The U.S. Supreme Court recently handed down a unanimous decision in Fulton v. Philadelphia, which dealt with whether a city can refuse to contract with a Christian foster care services agency because the agency refused to work with same-sex couples. The Court ruled that Philadelphia, which relies on contracts with private agencies to operate its foster care system, could not exclude Catholic Social Services (CSS) from its referral program simply because it would not certify same-sex couples as foster parents. In its opinion, the Court rejected the city’s argument that requiring the city to issue referrals to CSS would violate the city’s nondiscrimination policy. Instead, the Court accepted the argument that Philadelphia’s exclusion of CSS would violate the Free Exercise Clause to the First Amendment to the U.S. Constitution.
History of the Case
After the City of Philadelphia declined to enter a contract with CSS to provide foster care services or refer children to the agency if they would not work with same-sex couples, CSS and three foster parents affiliated with CSS filed suit. They claimed that the referral freeze violated the Free Exercise and Free Speech Clauses of the First Amendment.

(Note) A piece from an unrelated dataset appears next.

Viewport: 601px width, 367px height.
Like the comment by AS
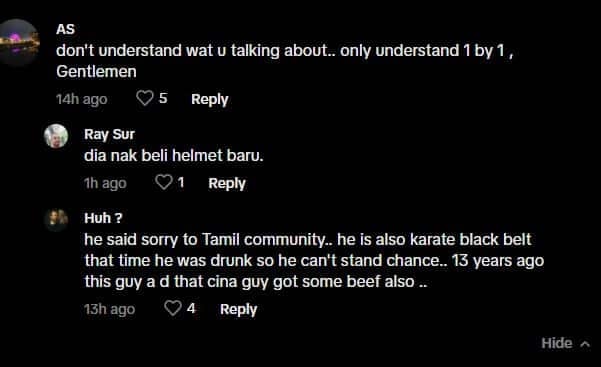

The U.S. District Court denied preliminary relief to the plaintiffs, finding that the city’s nondiscrimination policy was neutral and generally applicable and thus not subject to religious exemptions. In reaching this conclusion, the court looked to a prior court ruling, entitled Employment Division v. Smith. Under Smith, if a policy is neutral and generally applicable, it is not a basis for a religious exemption. Therefore, based on Smith, the District Court found that CSS was unlikely to succeed on its claim. The U.S. Court of Appeals for the Third Circuit affirmed the District Court’s ruling. The U.S. Supreme Court reversed the lower court decisions and remanded the case for further proceedings consistent with its opinion.

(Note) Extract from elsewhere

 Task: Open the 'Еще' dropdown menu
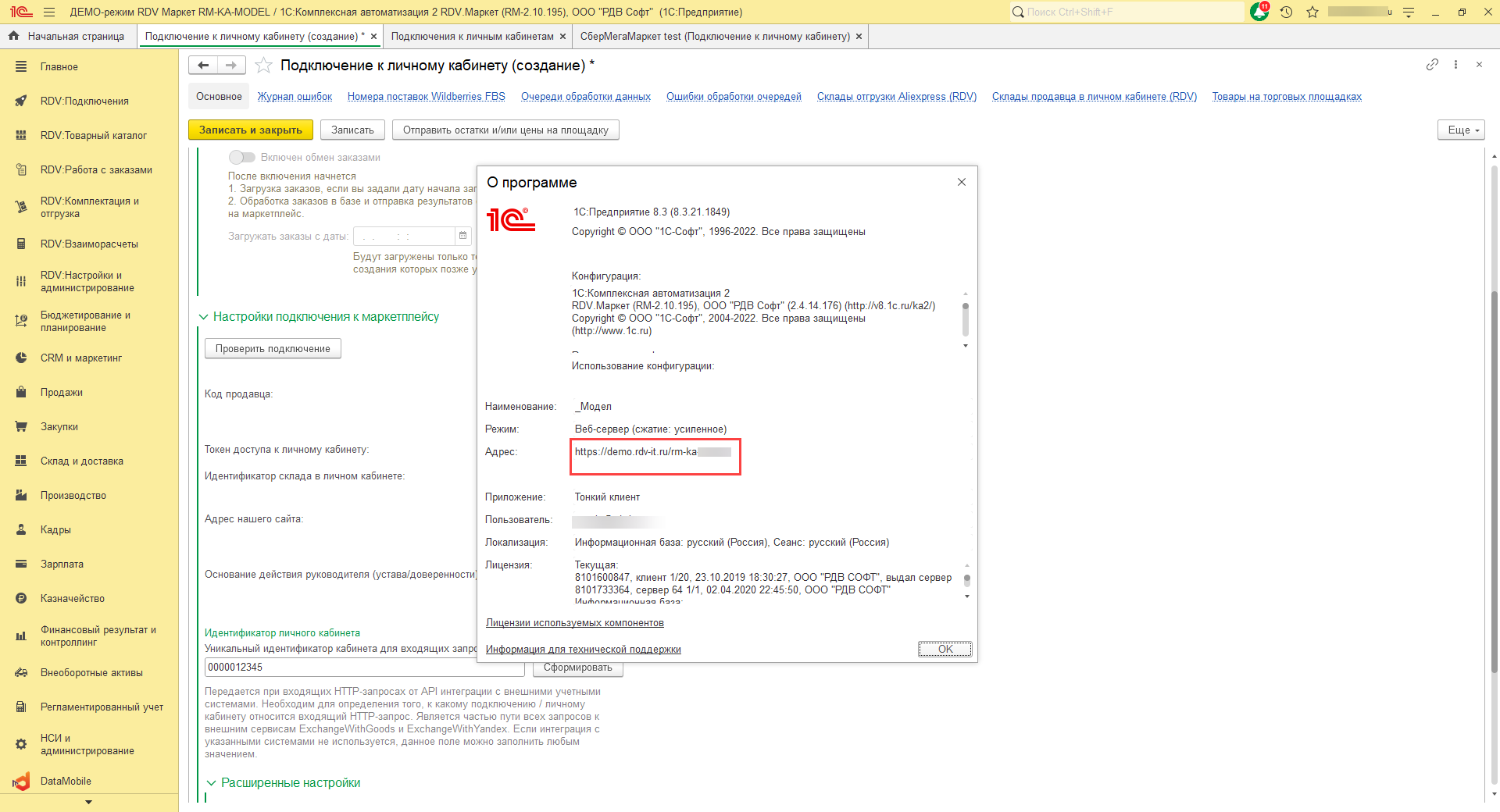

Court Finds City’s Non-Discrimination Policy Not Generally Applicable Under Smith
Chief Justice John Roberts found that the city’s contract for foster care services with private agencies allowed the commissioner of the city’s Department of Human Services the sole discretion to grant exemptions to city policies. The provision presumably was intended to ensure that a child receives a foster care placement in their best interests. The city had never exempted an agency based on the nondiscrimination policy for certifying foster parents. Due to the ability of the commissioner to exercise discretion, the nondiscrimination policy, therefore, was not generally applicable as required by Smith.
Court Applies Strict Scrutiny to City’s Denial of Religious Exemption to CSS
Since the Court found that the rule in Smith was inapplicable to the case, it applied a strict scrutiny standard to the city’s denial of a religious exemption to CSS. In the words of Chief Justice Roberts,
A government policy can survive strict scrutiny only if it advances ‘interests of the highest order’ and is narrowly tailored to achieve those interests. Put another way, so long as the government can achieve its interests in a manner that does not burden religion, it must do so.
The Court ruled that the city’s actions could not survive the strict scrutiny standard. However, this was a purposely narrow decision in which a majority of the Court declined to overrule Smith. Many believe that Smith does not go far enough to protect religious liberties, but as of now, it remains the law.